How does the Indy proof work?


#1

Hello guys,

I have a question regarding the workflow of the Indy Proof. Here is my understanding of Indy.

The step 1.x shows how issuer issue a claim.
The step 2.x shows how holder show the proof to verifier and verifier verify it.
Please correct me if I understand incorrectly.

Question: For example, holder have a claim: Drive License which she/he can prove she/he is 18 years old. And holder send the proof to verifier, how the verifier verify my holder’s proof? What exactly happen during the verification?


#2

AnderX: Your diagram is correct. Steps 2.1 and 2.2 help a verifier to know how to test digital signatures that are affixed to a proof. During verification, there are some integrity checks against the proof, and then the digital signatures on individual pieces of data in the proof are checked for validity. Also, there is another type of interaction with the ledger, which is a check to see if any of the credentials upon which the proof is based have been revoked. Revocation is described in Indy HIPE 0011: https://github.com/hyperledger/indy-hipe/tree/master/text/0011-cred-revocation


#3

@danielh, thanks for you reply.
A further question is: holder have a claim: Drive License which she/he can prove she/he is 18 years old. What kind of information will be send in the Proof and then how can the verifier verify it?


#4

A proof is essentially a JSON doc that contains some disclosed pieces of info, plus signatures that prove that the disclosed info was actually attested by the issuers of credentials. Sometimes the disclosed info comes directly from a proof (e.g., a birth date from a driver’s license); sometimes it is communicated as the mathematical demonstration of a predicate (the fact of being over 18 instead of the actual birthdate). Verification consists of checking the math used by the prover and of checking the signatures to see that they were created by the appropriate keys. An additional step of verification is answering the question, “Okay, so the issuer did in fact sign this information. Do I want to trust this particular issuer?” The way this question is answered is up to each verifier; it could be a trivial process of comparing the issuer’s DID to a list of DIDs that are considered trustworthy, or it could be something much more sophisticated.
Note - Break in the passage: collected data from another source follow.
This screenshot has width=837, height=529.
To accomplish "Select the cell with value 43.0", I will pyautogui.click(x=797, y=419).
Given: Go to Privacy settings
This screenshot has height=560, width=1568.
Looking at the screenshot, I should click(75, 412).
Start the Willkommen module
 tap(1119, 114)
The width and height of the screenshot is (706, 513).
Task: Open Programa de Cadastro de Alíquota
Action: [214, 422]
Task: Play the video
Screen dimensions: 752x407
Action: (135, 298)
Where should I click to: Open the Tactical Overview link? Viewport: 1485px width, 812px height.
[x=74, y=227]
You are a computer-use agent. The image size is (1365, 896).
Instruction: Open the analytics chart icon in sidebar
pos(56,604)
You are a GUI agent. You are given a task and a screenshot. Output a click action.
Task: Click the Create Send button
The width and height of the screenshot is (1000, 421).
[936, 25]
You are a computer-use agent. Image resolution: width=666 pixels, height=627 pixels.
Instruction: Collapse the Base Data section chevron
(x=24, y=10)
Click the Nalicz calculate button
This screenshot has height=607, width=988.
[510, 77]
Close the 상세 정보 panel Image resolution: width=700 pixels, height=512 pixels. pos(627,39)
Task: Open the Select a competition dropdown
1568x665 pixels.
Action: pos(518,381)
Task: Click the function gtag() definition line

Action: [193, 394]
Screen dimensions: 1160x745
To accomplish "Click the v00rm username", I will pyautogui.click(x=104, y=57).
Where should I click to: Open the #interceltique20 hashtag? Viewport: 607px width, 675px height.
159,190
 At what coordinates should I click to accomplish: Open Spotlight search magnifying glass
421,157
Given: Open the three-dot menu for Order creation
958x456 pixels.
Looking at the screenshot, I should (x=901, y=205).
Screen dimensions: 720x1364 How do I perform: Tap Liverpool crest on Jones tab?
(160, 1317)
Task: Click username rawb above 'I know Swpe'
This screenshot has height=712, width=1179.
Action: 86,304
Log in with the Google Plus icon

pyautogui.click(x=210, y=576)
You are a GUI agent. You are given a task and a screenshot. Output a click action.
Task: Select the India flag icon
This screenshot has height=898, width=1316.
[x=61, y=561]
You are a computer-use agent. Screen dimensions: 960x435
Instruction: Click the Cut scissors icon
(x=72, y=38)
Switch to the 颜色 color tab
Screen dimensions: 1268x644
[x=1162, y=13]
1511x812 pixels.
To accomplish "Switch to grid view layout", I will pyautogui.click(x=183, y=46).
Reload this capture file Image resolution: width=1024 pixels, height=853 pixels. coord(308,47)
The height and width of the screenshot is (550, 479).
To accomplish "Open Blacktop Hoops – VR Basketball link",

You can see sample proofs by capturing the proofs that are sent during libindy unit tests.


#5

@danielh, thanks for your quick reply.

Even though the verifier has checked the signatures to see that they were created by the appropriate keys, if the holder just send the mathematical demonstration of a predicate (the fact of being over 18 instead of the actual birthdate) to verifier, how can the verifier believe that predicate is true?


How are verifiable claims signed?
#6

Holders don’t just send the predicate data. Like you said how would a Verifier know if it was true. What happens in Sovrin in this case is age is also included in the list of undisclosed attributes. The signature validates that the Holder has not changed those values. The Verifier receives two proofs about age in this case–that age is the same value that the issuer signed but not revealed AND the predicate proof about the age that only reveals the predicate’s result (>18). So age remains hidden from the Verifier but the Holder agreed to reveal a little more than a proof of existence.

Hope this helps.


#7

@mikelodder7, I am clear now, thanks very much.


#8

Can the predicates be parameterized on variable provided by the Verifier ?
For example, the minimum age to hold a full car licence is 16 in the US is 16 while it’s 18 in France; verifying this condition would therefore be depending on the Verifier’s country.


#9

This is up to the Verifier so yes it can be.